Property and casualty (P&C) providers are working hard to automate claims or make them touchless to increase efficiency and generate cost savings. This enhanced efficiency allows insurers to make claim resolutions faster, improving customer service.

Better service means that insureds, who expect the digital and immediate experience they get everywhere else, will likely remain loyal for longer.

A recent McKinsey report notes the urgency of automating claims like “attackers” such as Lemonade, as well as the tantalizing potential of digitalized claims processing:

With new attackers on the hunt for customers, incumbents must move quickly to integrate digital technologies into their operations. For the P&C industry, digitizing the claims function holds tremendous potential.
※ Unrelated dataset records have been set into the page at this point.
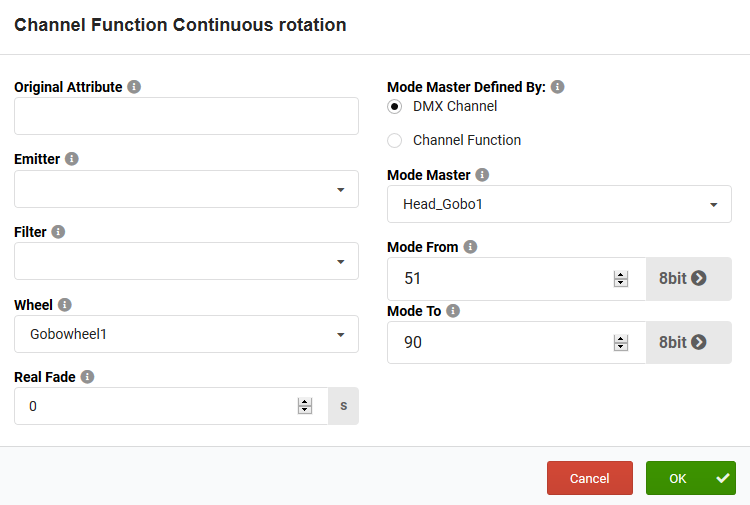Click info icon next to Wheel label
750x505 pixels.
[x=65, y=305]
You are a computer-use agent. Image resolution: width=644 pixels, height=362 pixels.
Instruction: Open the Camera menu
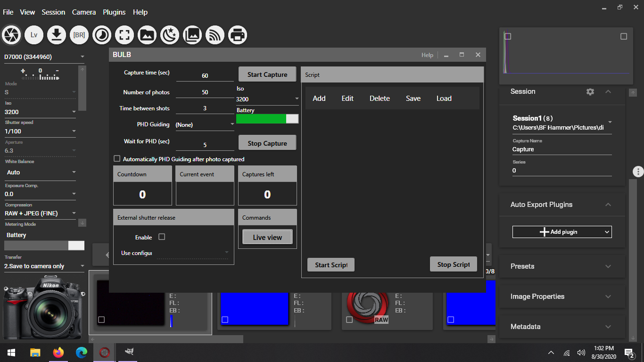pyautogui.click(x=84, y=12)
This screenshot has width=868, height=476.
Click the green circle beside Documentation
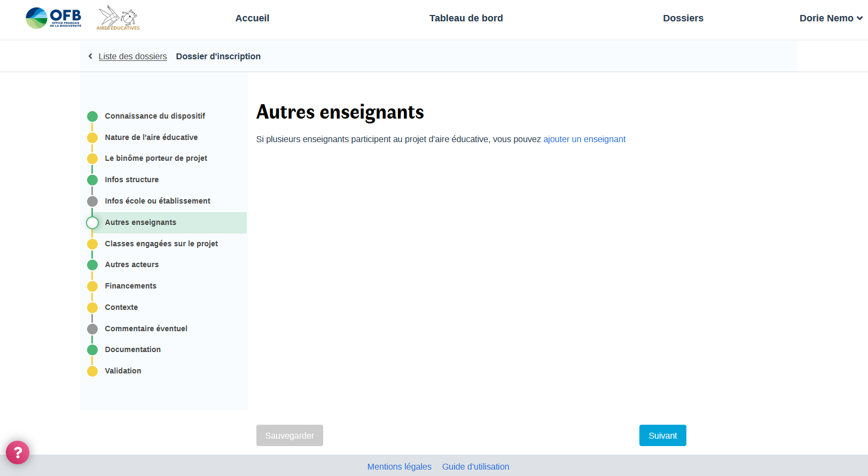click(92, 350)
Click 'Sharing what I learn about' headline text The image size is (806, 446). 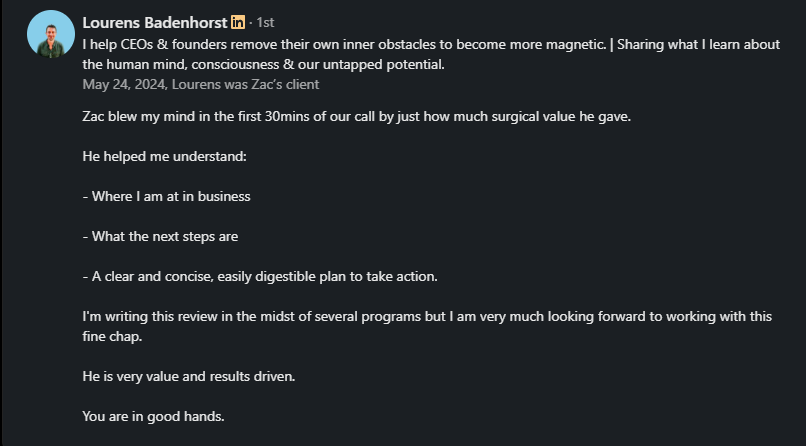click(699, 45)
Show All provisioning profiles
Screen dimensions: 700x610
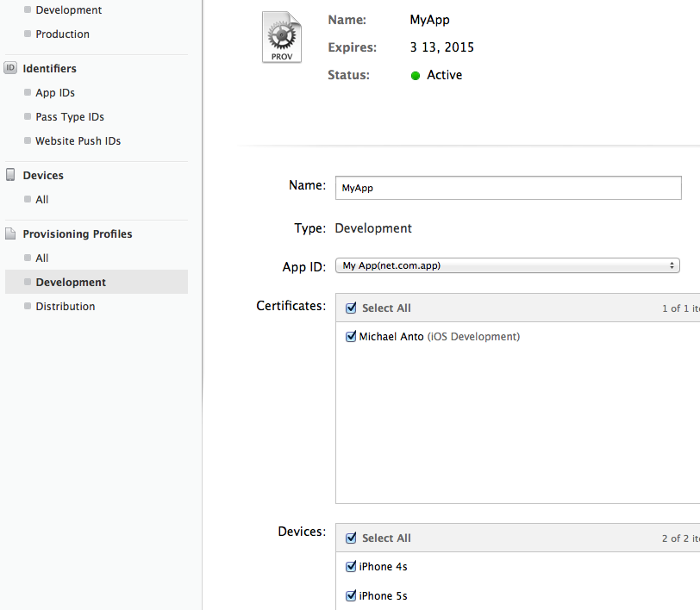tap(42, 258)
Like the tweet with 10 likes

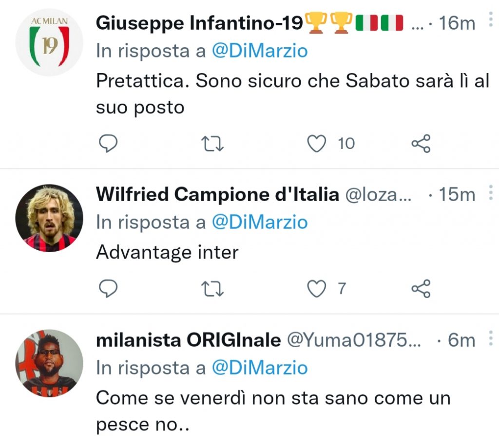pos(317,143)
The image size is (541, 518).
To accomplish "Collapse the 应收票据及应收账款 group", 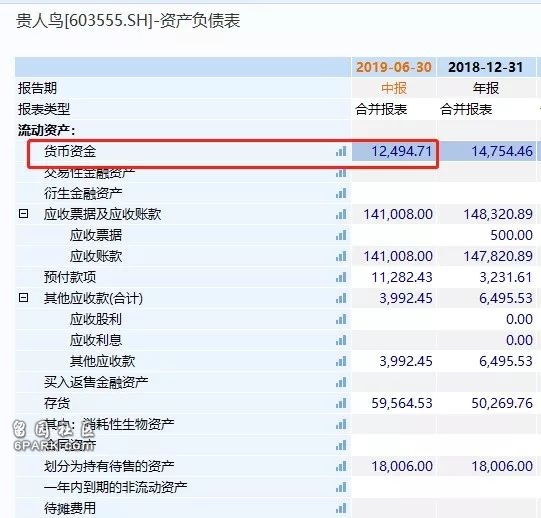I will [23, 214].
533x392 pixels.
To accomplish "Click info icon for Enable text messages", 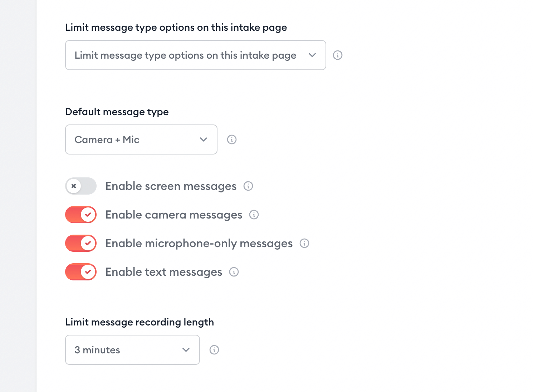I will point(234,272).
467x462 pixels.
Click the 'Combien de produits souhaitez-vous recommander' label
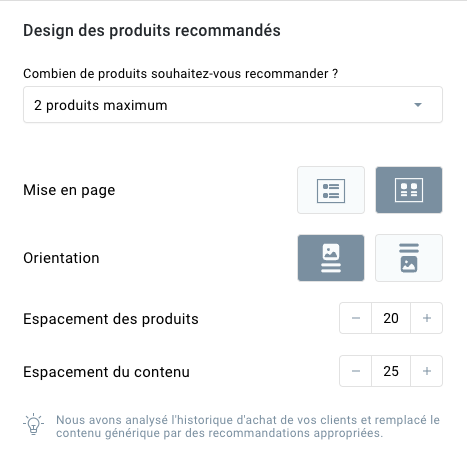point(181,74)
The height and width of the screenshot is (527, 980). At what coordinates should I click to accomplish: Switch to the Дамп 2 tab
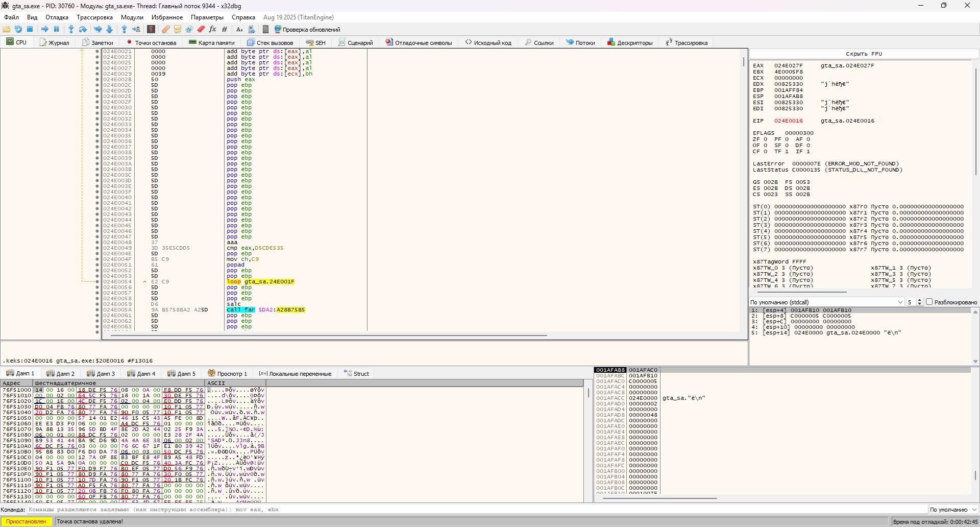point(61,373)
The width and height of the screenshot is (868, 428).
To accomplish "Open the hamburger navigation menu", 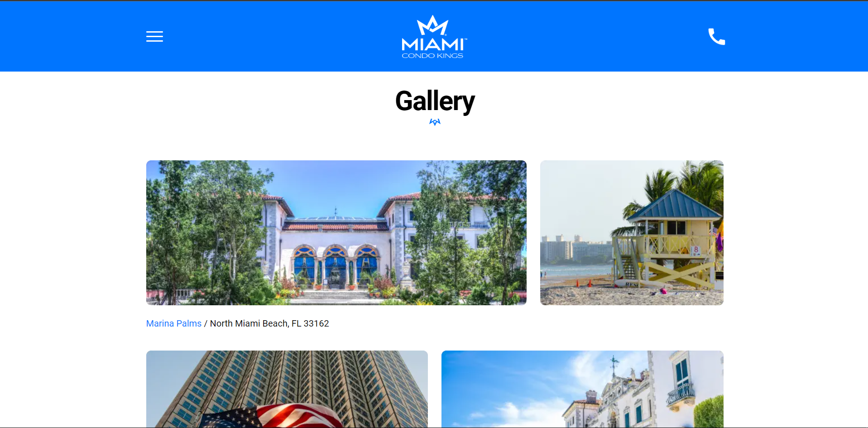I will click(x=154, y=36).
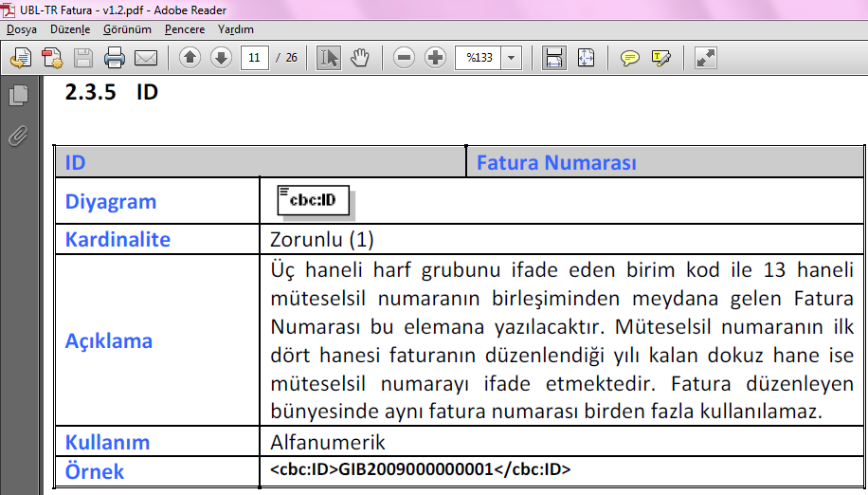
Task: Go to previous page with up arrow
Action: point(190,58)
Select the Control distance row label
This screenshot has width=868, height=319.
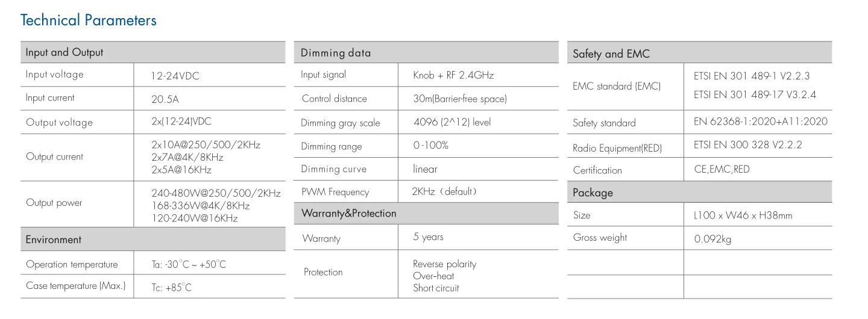[x=334, y=99]
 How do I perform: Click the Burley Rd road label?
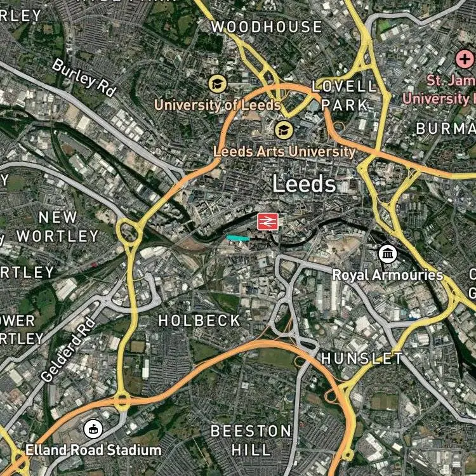coord(84,78)
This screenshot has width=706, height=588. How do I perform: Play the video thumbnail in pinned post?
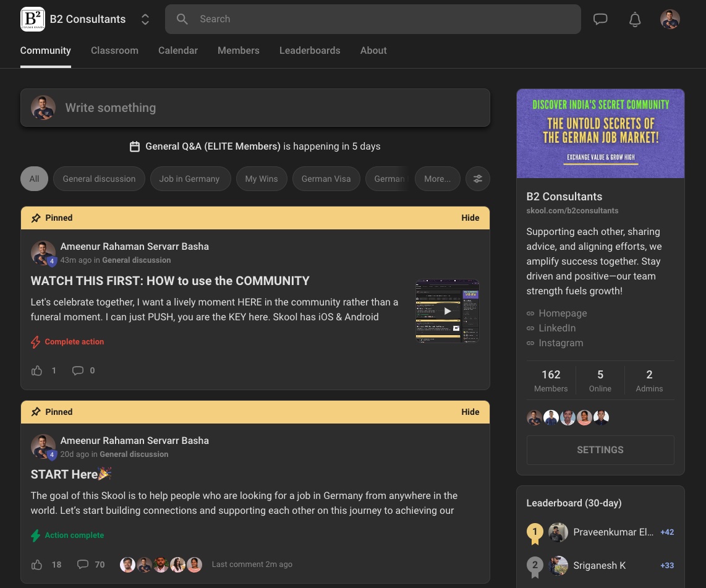[447, 311]
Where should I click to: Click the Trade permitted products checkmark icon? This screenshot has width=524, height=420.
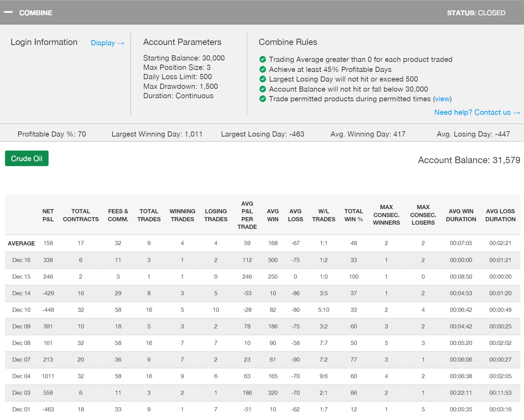click(x=263, y=99)

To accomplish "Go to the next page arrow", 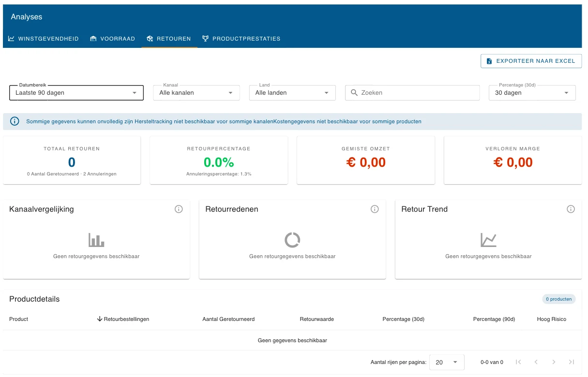I will coord(554,362).
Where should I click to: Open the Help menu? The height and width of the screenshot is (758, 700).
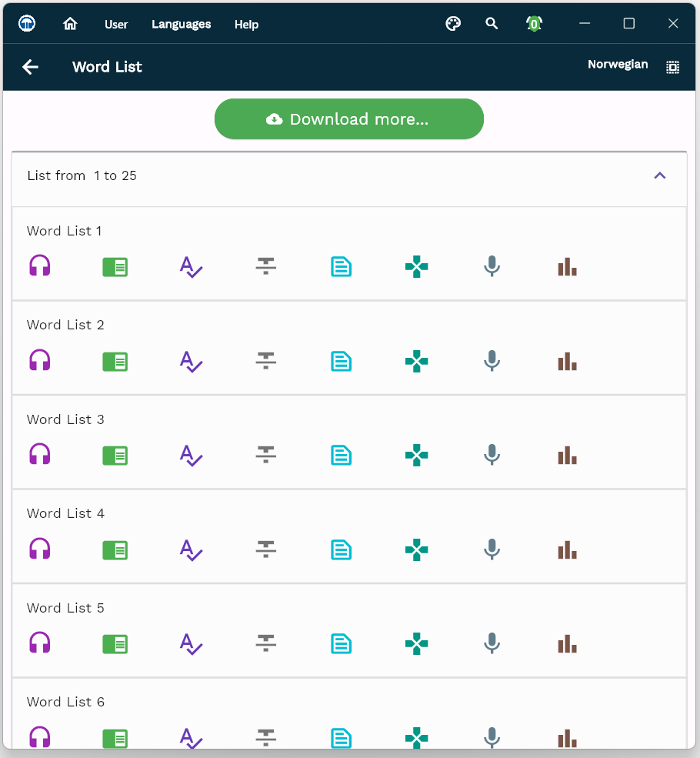click(x=246, y=25)
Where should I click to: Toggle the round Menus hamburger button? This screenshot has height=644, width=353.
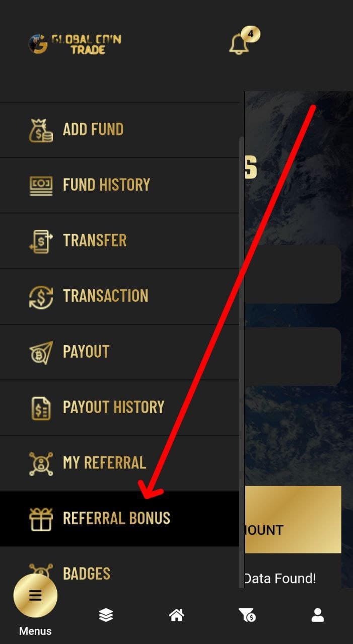(x=35, y=596)
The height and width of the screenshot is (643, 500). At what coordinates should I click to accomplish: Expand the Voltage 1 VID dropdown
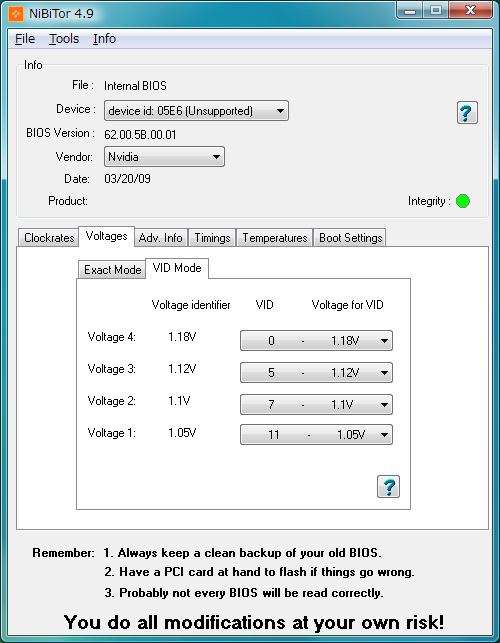tap(316, 434)
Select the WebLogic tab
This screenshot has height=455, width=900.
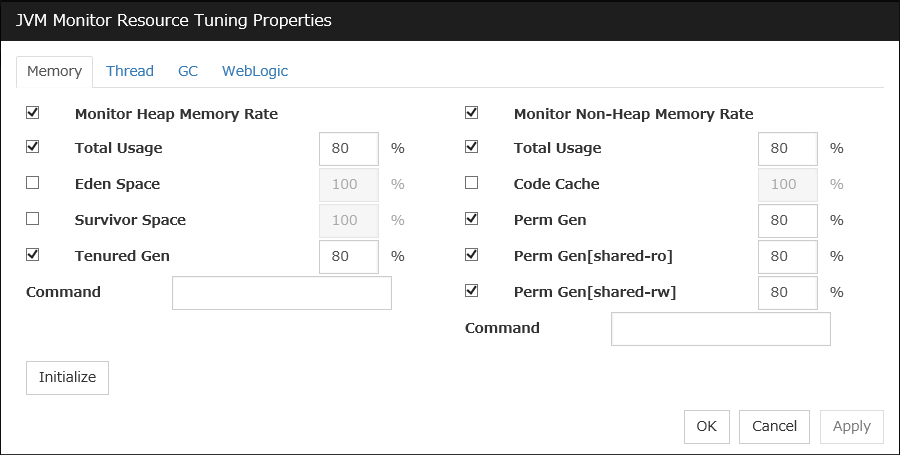click(x=255, y=71)
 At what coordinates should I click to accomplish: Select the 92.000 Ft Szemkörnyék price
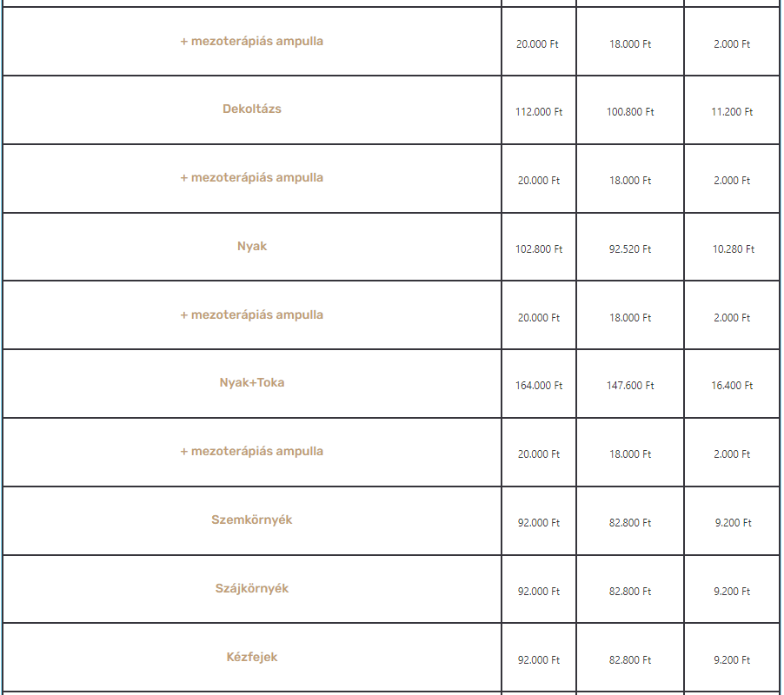click(x=539, y=523)
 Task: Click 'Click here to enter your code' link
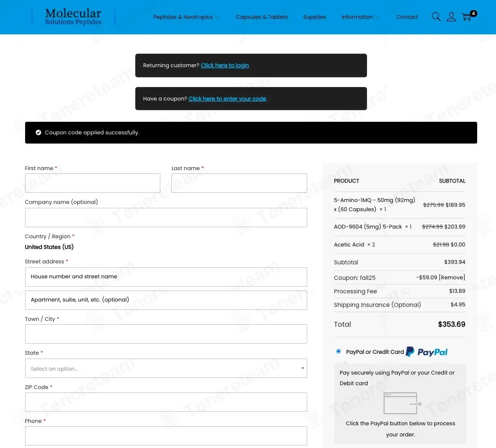click(x=227, y=99)
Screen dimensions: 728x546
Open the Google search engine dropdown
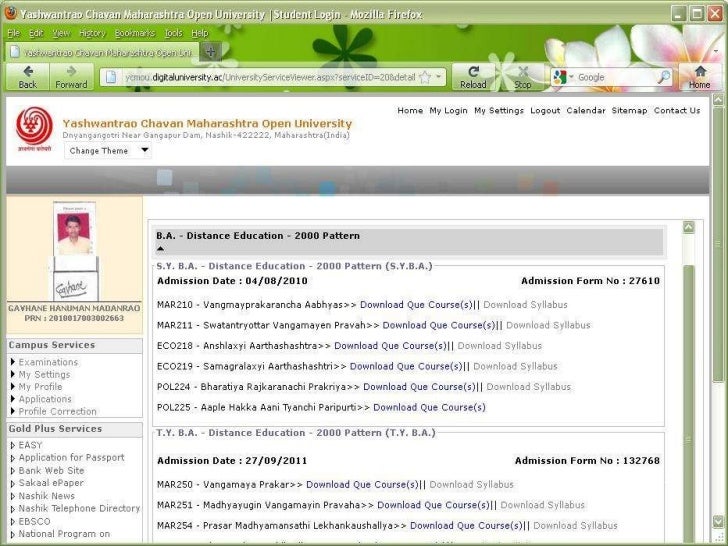[x=564, y=77]
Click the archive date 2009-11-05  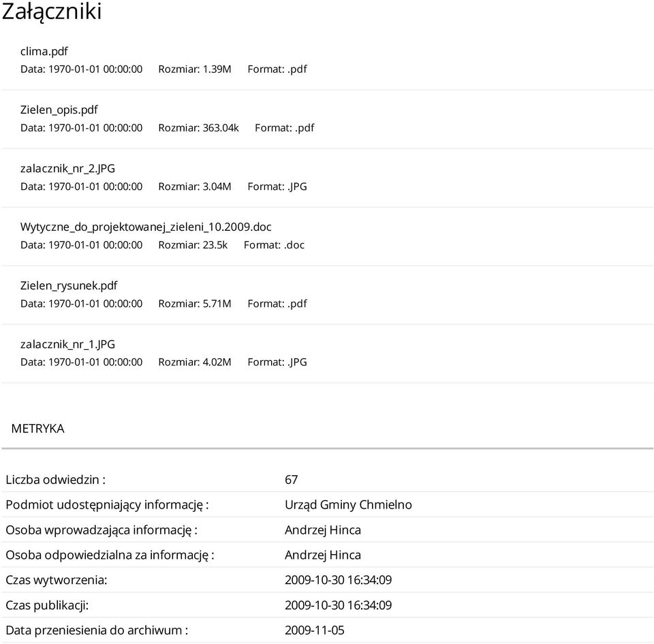(315, 630)
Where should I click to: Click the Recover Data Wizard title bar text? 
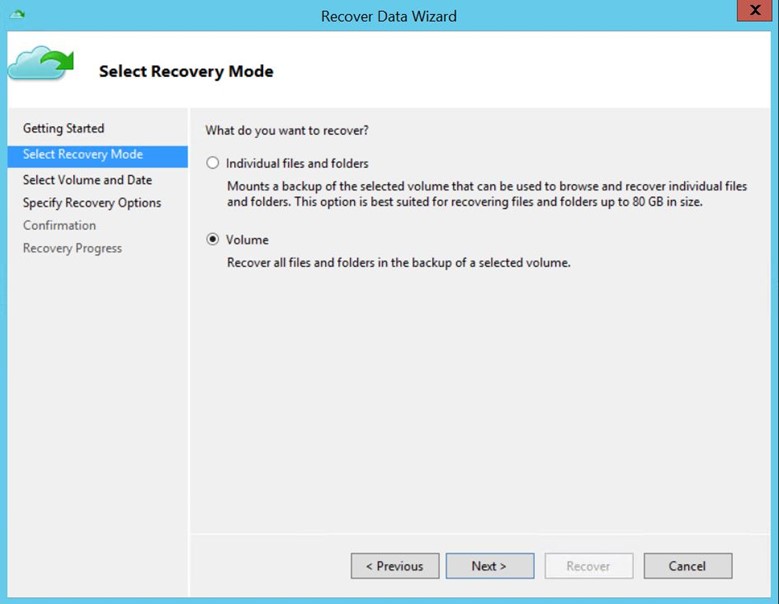pos(389,16)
To capture the value of digital, P&C claims functions must embark on a transformation to become a customer-centric, digitally enabled organization that excels in the three foundational areas of claims— customer experience, efficiency, and effectiveness.

Enhancing the Business Via Speed

P&C insurers intuitively understand that high-powered claims capabilities build strong customer loyalty and improve customer retention. An Accenture survey of automobile and home insurance companies across 14 countries found that “speed of settlement” is a crucial contributor to customer loyalty. It was cited by 94 percent of survey participants as a key expectation when interacting with insurers during the claims process. The same survey found that 59 percent of those queried would provide personal information about themselves to their insurer in exchange for faster claims settlements.

LexisNexis Risk Solutions, meanwhile, surveyed 24 auto insurance executives and found that “carriers who want to remain competitive will need to make the move to virtual (claims) and consider touchless processing if customer preferences are any indication.”

They define “virtual handling” as a customer or agent taking photos or recording video that enables a claims adjuster to perform the damage assessment remotely. “Touchless handling” is the next step: no humans are involved, so the process is entirely technological. If the claim meets approved criteria, it is paid automatically.

This trend towards automation shows no signs of abating. Seventy-nine (79) percent of surveyed senior-level insurance executives said it was important to emphasize claims automation as a critical or top priority.

An automated claims process of course means less manual processing, which will lower costs and improve the overall experience for both customers and agents.